» WHAT YOU WILL DO
Please swap "screenshot" for "screen capture" in the records, beginning at the line that has "Describe the element" and stopping after the line that has "at that location.". Give those lines again with nothing else changed, and leave the pictures out.

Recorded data

-- -- --

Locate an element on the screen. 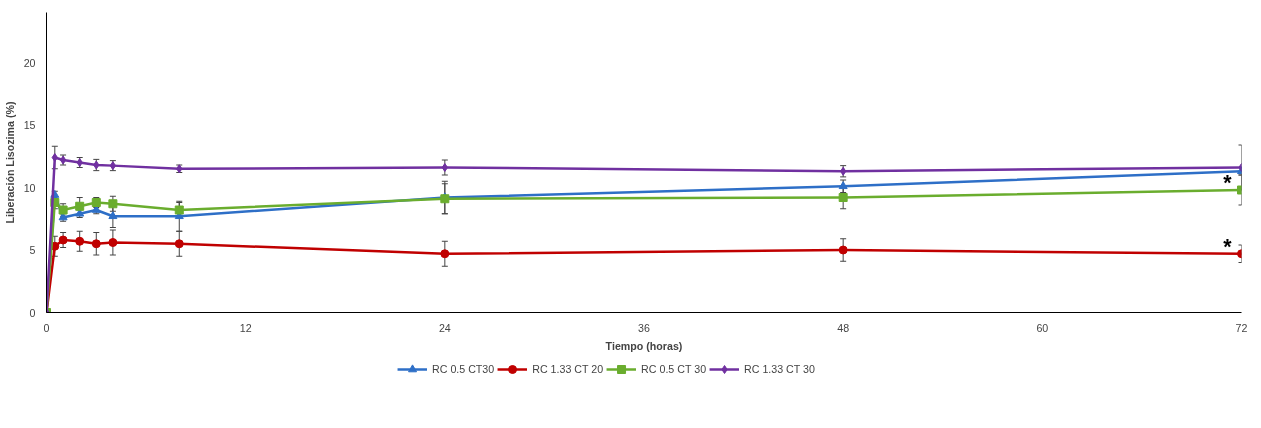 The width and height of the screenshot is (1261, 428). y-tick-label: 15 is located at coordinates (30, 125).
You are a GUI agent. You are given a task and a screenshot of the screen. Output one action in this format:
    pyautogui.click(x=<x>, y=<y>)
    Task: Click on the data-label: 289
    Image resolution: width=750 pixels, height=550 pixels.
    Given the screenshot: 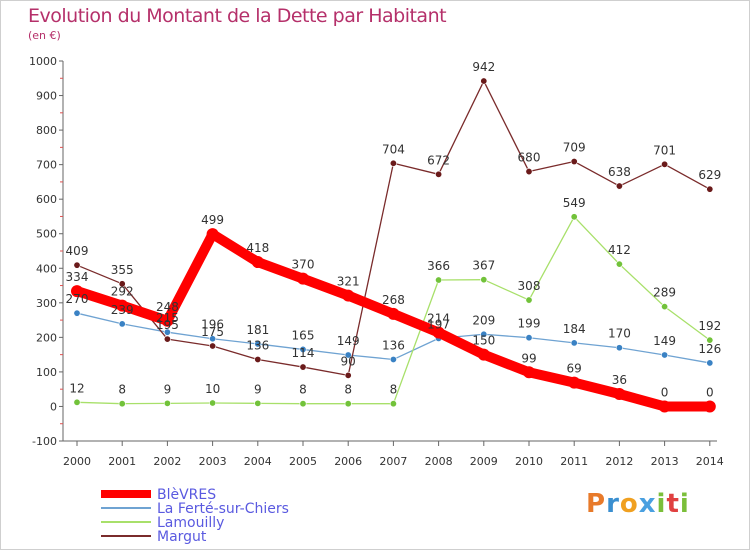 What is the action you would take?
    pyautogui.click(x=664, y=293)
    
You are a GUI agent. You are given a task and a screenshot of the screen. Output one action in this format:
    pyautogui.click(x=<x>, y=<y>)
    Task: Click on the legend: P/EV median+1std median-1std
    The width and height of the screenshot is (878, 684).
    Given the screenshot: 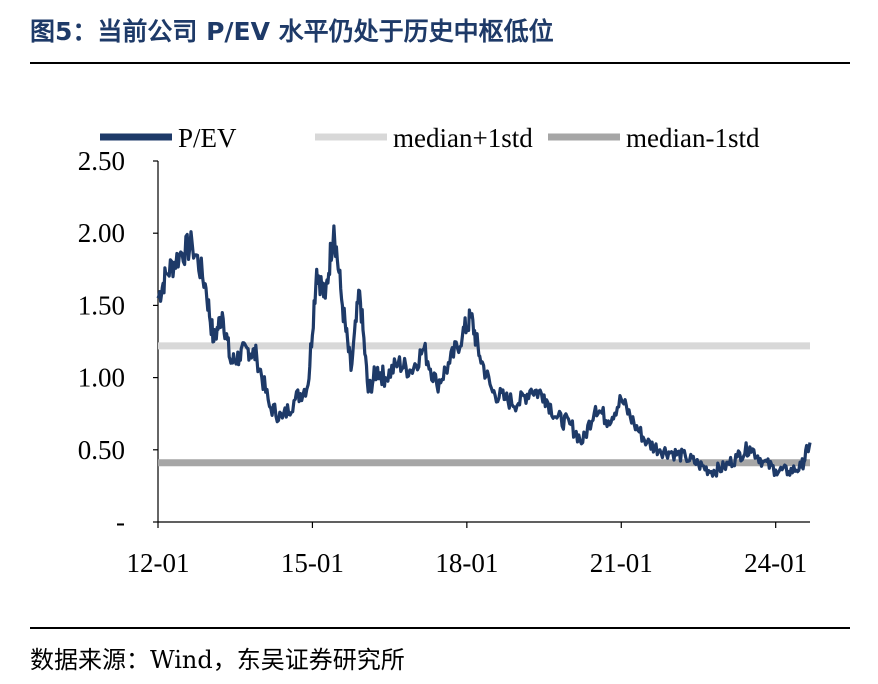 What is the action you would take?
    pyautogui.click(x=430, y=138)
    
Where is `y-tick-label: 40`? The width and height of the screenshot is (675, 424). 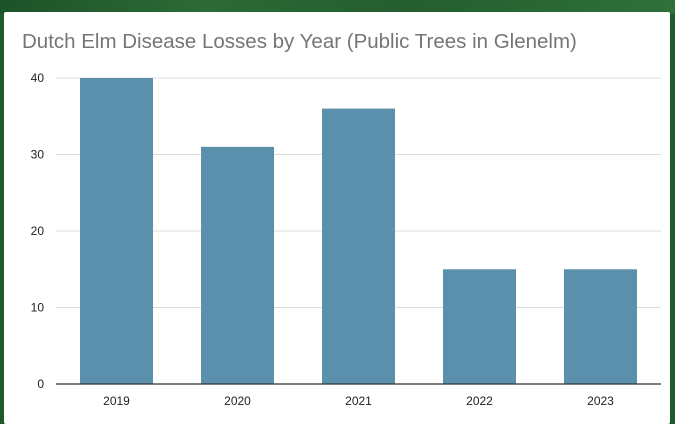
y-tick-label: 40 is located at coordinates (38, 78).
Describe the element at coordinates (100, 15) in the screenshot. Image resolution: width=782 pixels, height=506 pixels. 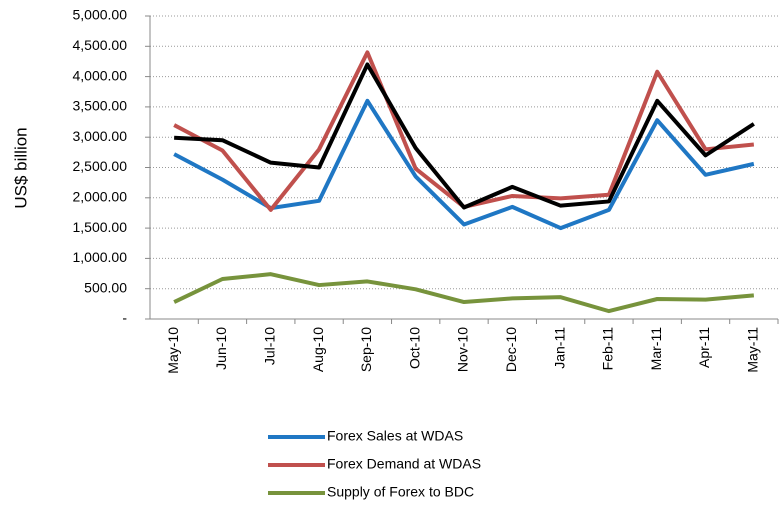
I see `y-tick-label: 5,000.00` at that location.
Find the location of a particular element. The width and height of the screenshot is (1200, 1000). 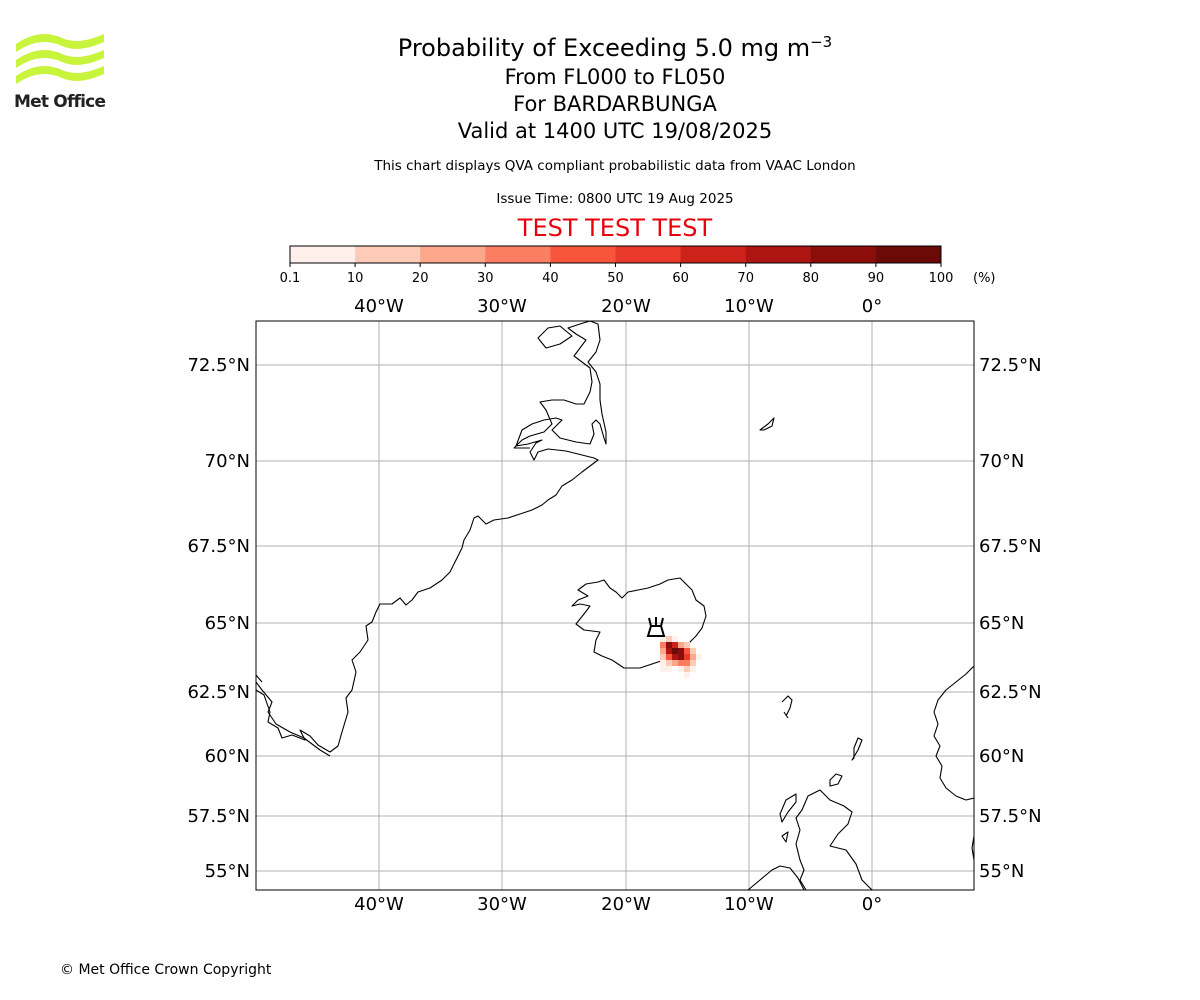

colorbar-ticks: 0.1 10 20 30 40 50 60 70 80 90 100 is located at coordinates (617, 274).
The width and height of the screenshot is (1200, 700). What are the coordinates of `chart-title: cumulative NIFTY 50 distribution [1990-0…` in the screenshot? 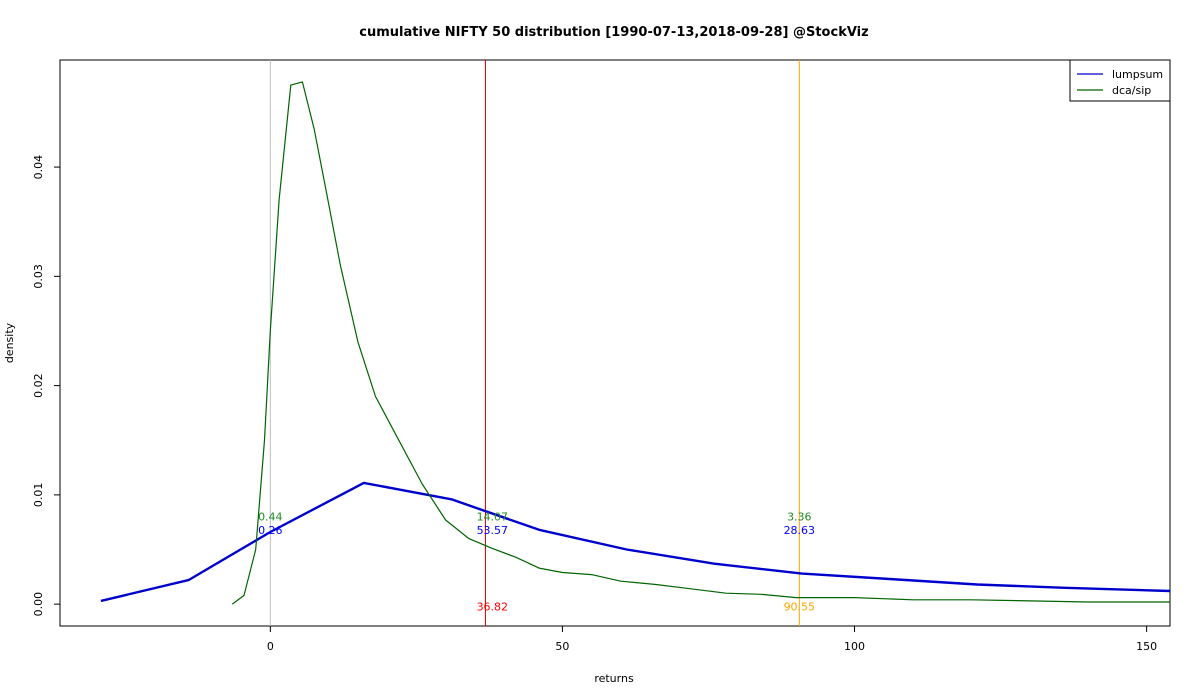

-- -- --

» TASK RESULT
Describe the element at coordinates (100, 15) in the screen capture. Image resolution: width=782 pixels, height=506 pixels. 
I see `y-tick-label: 5,000.00` at that location.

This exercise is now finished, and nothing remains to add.